Victoria N. Alexander author of “Naked Singularity” and winner of the Washington Prize for fiction explores the depths of a woman’s mind that replaces religion with science and must find the reality of her father’s cancer and death.
The leading character Hali McDonald is expected to carry on the family tradition started by her own father and grandfather.
Assisted Suicide
“If free will shows itself in the effort to change what is inevitably underway, then you are free, Dad. Enjoy your humanity. But there are some who would rather invoke Fate than be doomed to ruminate on what might have been. Easier to attribute death to a mysterious purpose than to think it might have been avoided,” confesses Hali.
The apple of her father’s eye, Hali is chosen from her two other sisters to help him commit suicide as his terminal illness progresses. Hali and her father research methods of assisted suicide and the legal actions that could be brought against Hali.
“Time is working without reason; tritium emits a particle; a universe begins; or water freezes. The as-if-it-were haunts empty space. There is a hesitation, then the door is shut, the die is cast, the story writ. I once thought God governed these thresholds,” says Hali.
Author Alexander thrusts the setting of her book into the Bible belt of Texas to shape the characters. Hali’s mother is a religious God-fearing woman that drives a wedge between her family and organized religion. Hali’s father flirted in and out of his children’s childhood with instances of love and tyrannical temper; consequently, this childhood turned her away from religious beliefs and gave her the mind set to pursue her university studies in the scientific field of teleology.
Alexander’s inspiration to create her character’s background is derived from her own personal studies. Alexander has a Ph.d in English, specializing in narrative teleology and the relationship between art and science.
“Wove into ‘Naked Singularity’s’ metaphors and narrative is a profound understanding of current ideas on chaos and complexity,” said James P. Crutchfeild of the Sante Fe Institute. “It renders esoteric constructs concrete, and in a setting none of us can escape.”

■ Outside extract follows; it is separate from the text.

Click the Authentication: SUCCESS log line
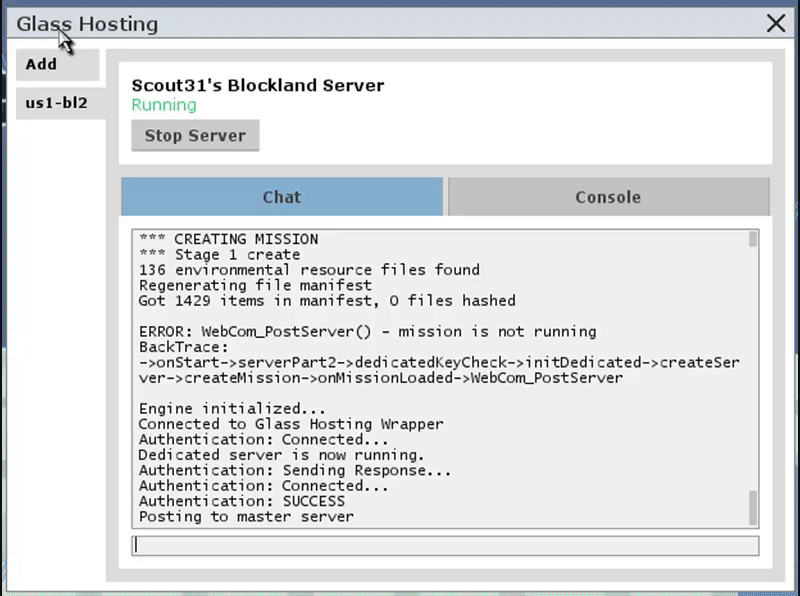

When Hali’s father discusses the different methods of suicide available, Hali accepts what she is expected to do. But when the time comes, emotions and a childhood remembrance of God come into play.
Hali’s love for her father creates a twisted paradox and she seeks help from her father’s male hospice nurse to assist in the complicated suicide.
The book cover elaborates, “Naked Singularity” as portrait of love between father and daughter, done with grace and humor and without sentimentality. That statement is highly disagreeable.
The sentimental implications in the book are secrete and complicated, “involving misplaced love, manipulations and a slow and painful end. Singularities are believed to lurk at the hearts of black holes, which conceal their existence from the outer world. A naked singularity would be a singularity bereft of a concealing black-hole shell, and therefore visible, in principle, to outside observers,” says Hali.
The only things other than singularity that will be left naked after reading this book are your emotions.